• _Exercise details_: Look for the line with "Where should I"; please transcribe it and every later line in the entries exactly, up to the end, leaving pictures out.

[Dataset excerpts]
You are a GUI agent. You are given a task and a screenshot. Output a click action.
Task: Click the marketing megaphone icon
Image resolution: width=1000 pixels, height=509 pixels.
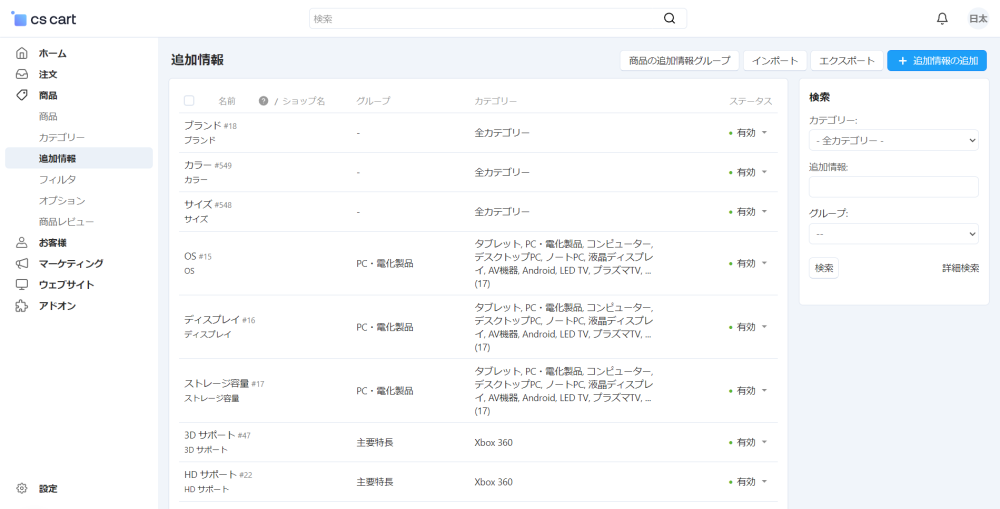(22, 263)
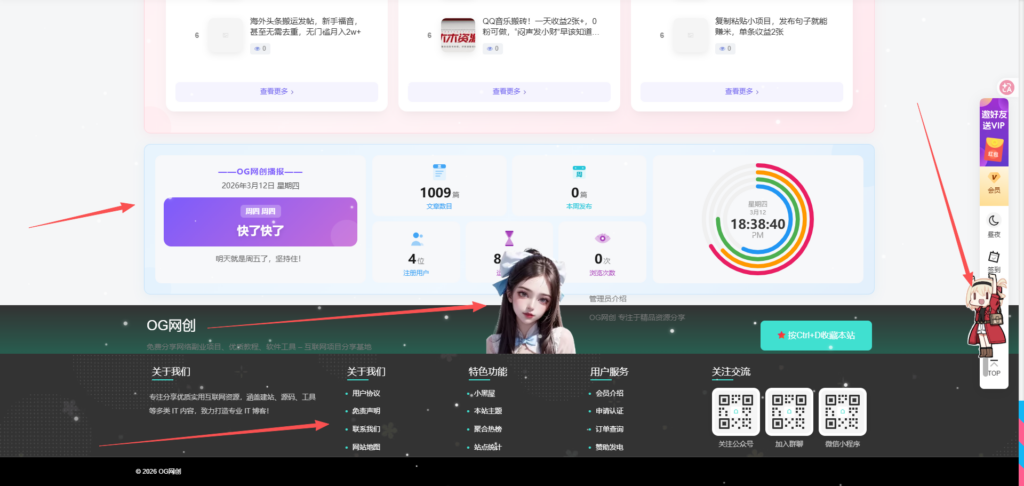
Task: Click the 本周发布 calendar icon
Action: [x=578, y=172]
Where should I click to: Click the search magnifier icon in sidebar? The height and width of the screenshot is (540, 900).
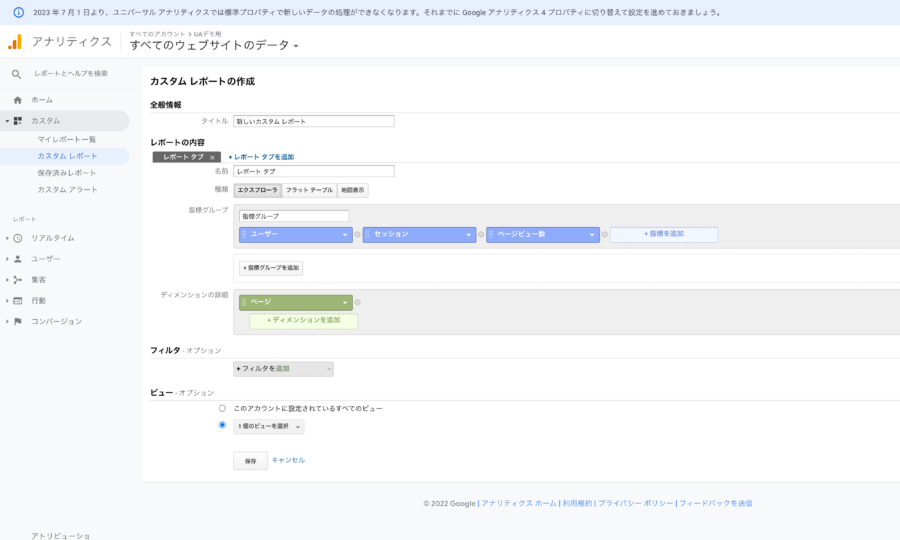pyautogui.click(x=16, y=74)
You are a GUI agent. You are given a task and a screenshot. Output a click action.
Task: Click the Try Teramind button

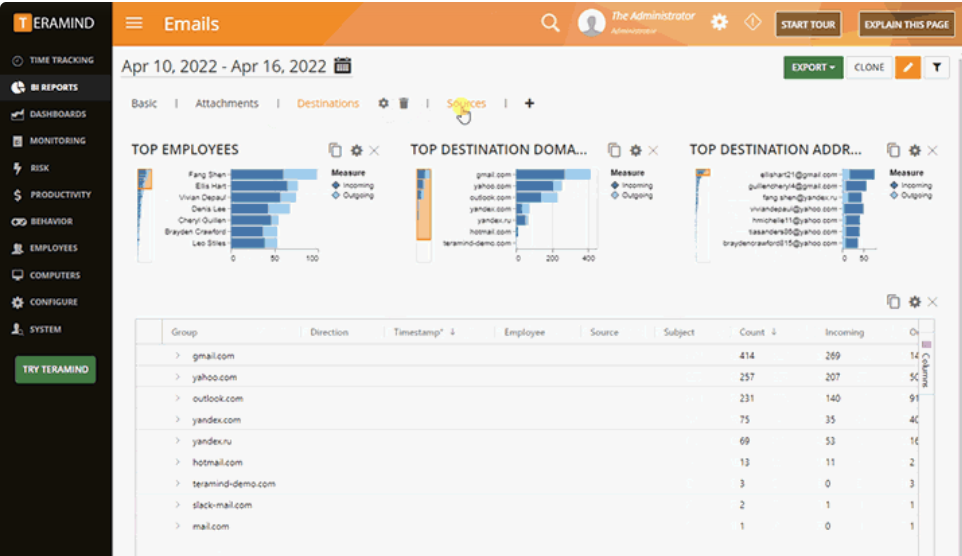click(55, 369)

• _Answer to this exercise_:
Where should I click to: Click the search magnifier icon in sidebar? The height and width of the screenshot is (540, 900).
pyautogui.click(x=16, y=74)
You are a GUI agent. You are given a task and a screenshot. Output a click action.
Task: Click the Try Teramind button

click(55, 369)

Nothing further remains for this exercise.